Input data:

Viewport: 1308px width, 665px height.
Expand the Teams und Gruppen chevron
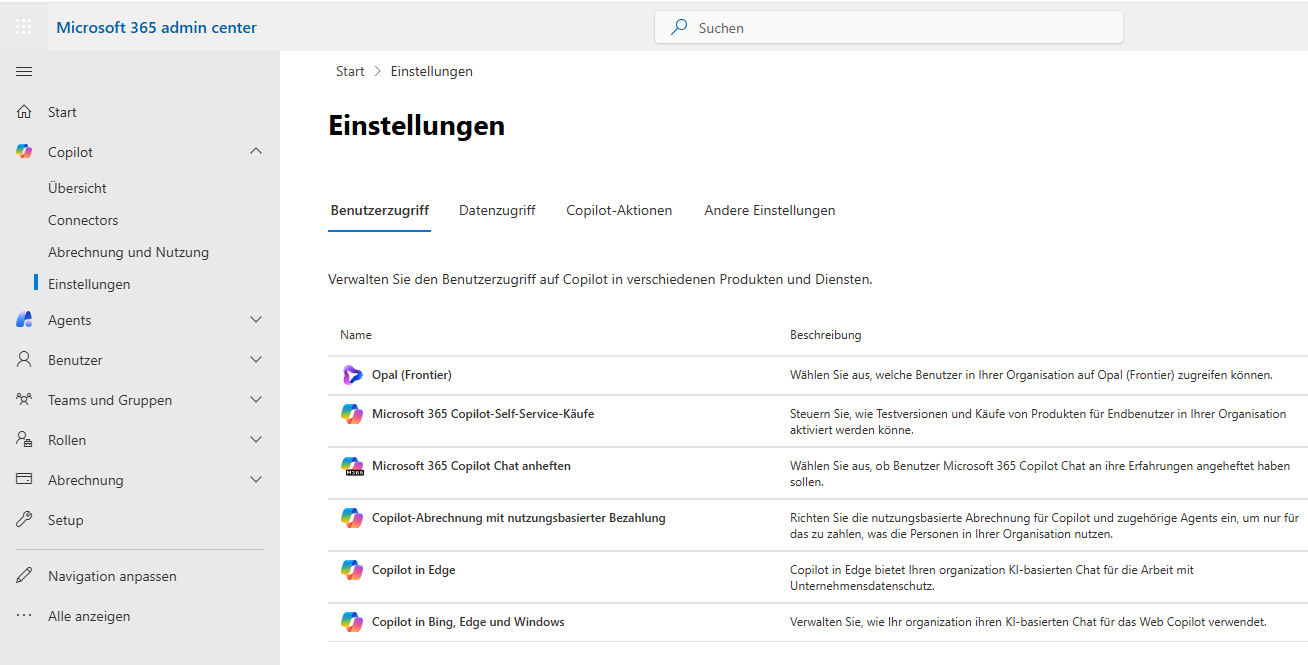click(256, 400)
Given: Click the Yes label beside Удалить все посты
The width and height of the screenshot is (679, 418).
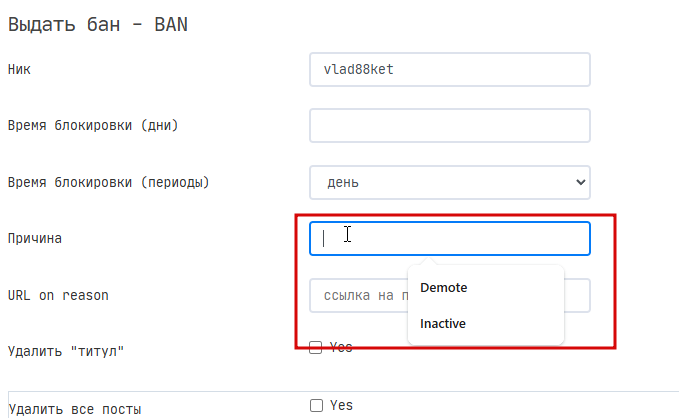Looking at the screenshot, I should click(341, 405).
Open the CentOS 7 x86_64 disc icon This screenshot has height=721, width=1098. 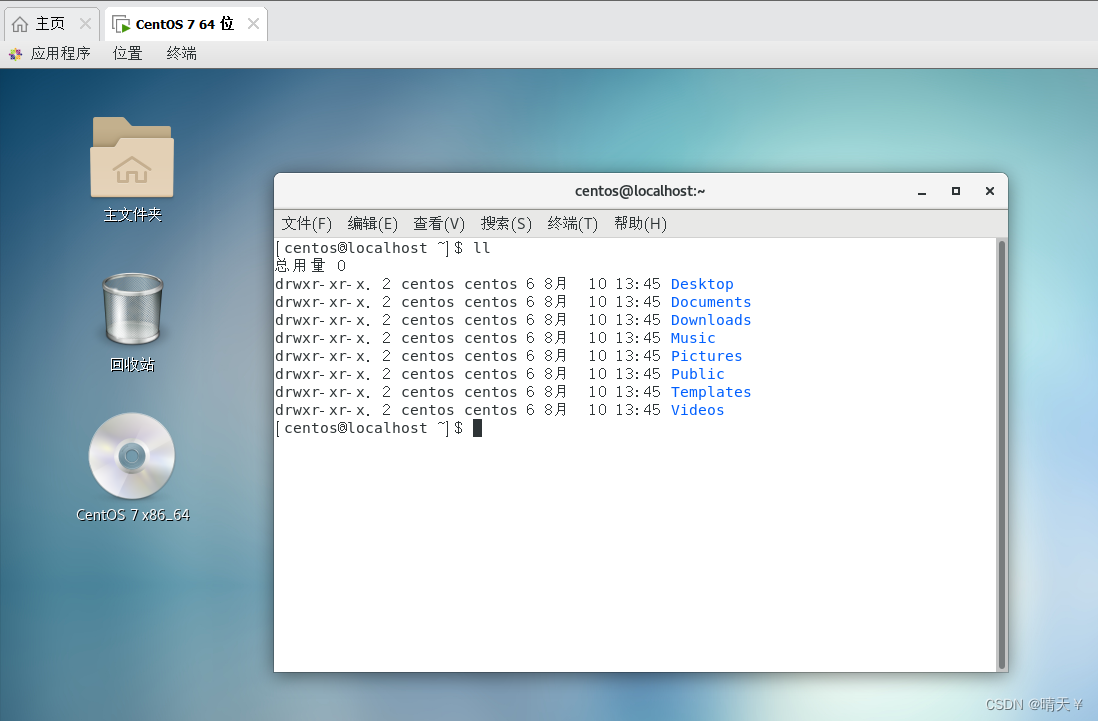point(132,456)
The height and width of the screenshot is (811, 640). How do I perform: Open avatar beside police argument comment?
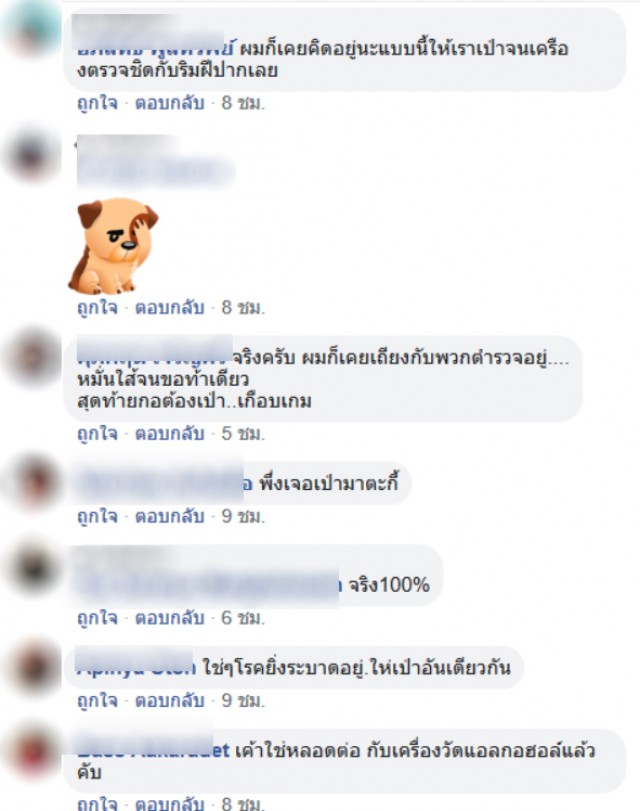click(32, 357)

Aim of the task: The copy should begin at the line containing "The height and" and end at the last line of the data above; please restate those lines word for word without the pictures.

Solution for this problem:
The height and width of the screenshot is (811, 640). How do I perform: Open avatar beside police argument comment?
click(32, 357)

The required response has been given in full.